Recent advances in developing a national end of life care register


Session type:

Carl Johan F├╝rst
Karolinska Institutet, Stockholm, Sweden


Background: The Swedish Register of Palliative Care, SRPC, was initiated in 2005 to assess care in all care settings irrespective of cause of expected death. Sweden has ~9,5 milj inhabitants (2011) and ~90 000 death/year (all causes). The register receives national funding.

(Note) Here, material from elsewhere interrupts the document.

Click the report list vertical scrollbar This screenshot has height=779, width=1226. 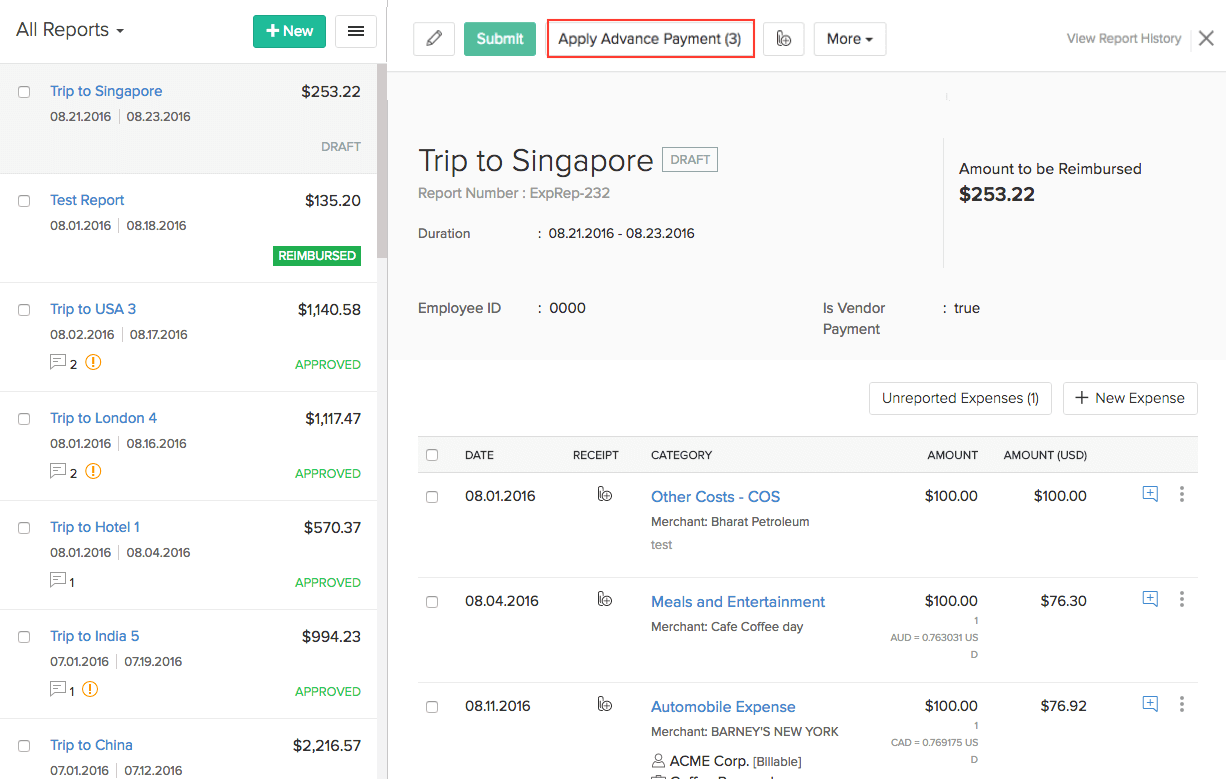coord(381,160)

Methods: SRPC is web-based and registrations are made on line, The database gives immediate access to instantly updated statistical reports in different levels of detail. All patients with an expected death should be registered after death with demographic and diagnostic information and place of death. Registration is made by the caring team, based on knowledge of the actual situation and increasingly on documentation in the patient record. Quality indicators/parameters include for example pain and other common symptoms during the last week of care, drugs prescribed for the individual patient on demand, information to the patient and family about the expected death, patient choice of place of death and the presence of family and/or staff at the time of death. Some questions in the register are kept constant while others (e.g. oral care, iv fluid at death) can be replaced.

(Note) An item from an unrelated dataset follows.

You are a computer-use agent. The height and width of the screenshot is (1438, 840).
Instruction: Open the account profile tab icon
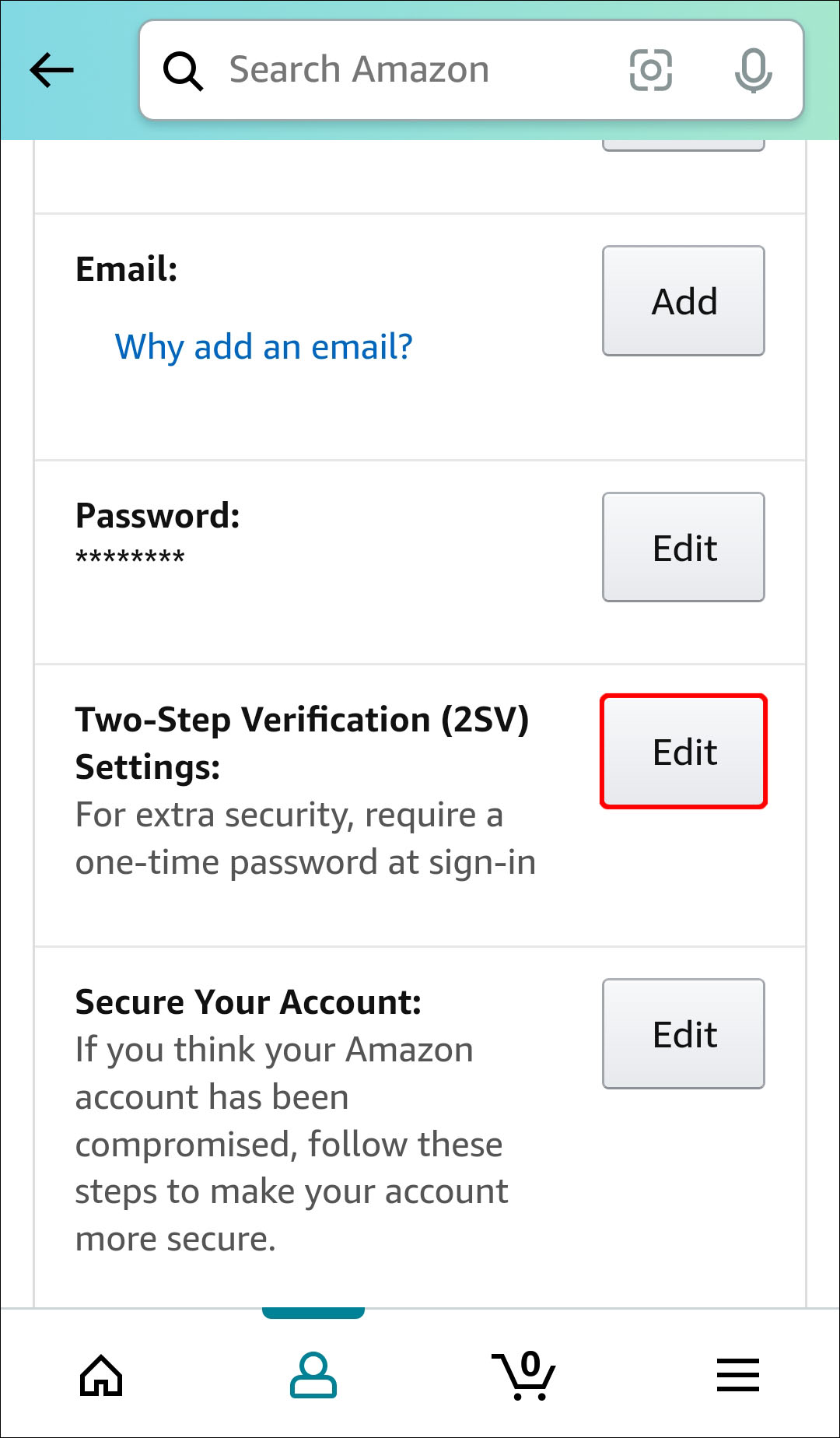tap(313, 1375)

Results: During 2011, 53% of all deaths in Sweden were registered. Five regions/counties reached > 70%. For patients with cancer, 77% of all cases were registered and in six counties/regions >90% of all cancer deaths were registered. For units registering at least 10 deaths/year during 2009-2011 (n=438), total ~ 45 000, there was a statistically significant increase in prescribed injections on demand for pain, nausea, secretions and dyspnoea. The number of pressure ulcers at death was constant.
Conclusions: We believe that the increase in registrations and reports of better quality of end of life care reflect the implementation of the SRPC which also raise awareness of educational needs and care pathways to promote quality care.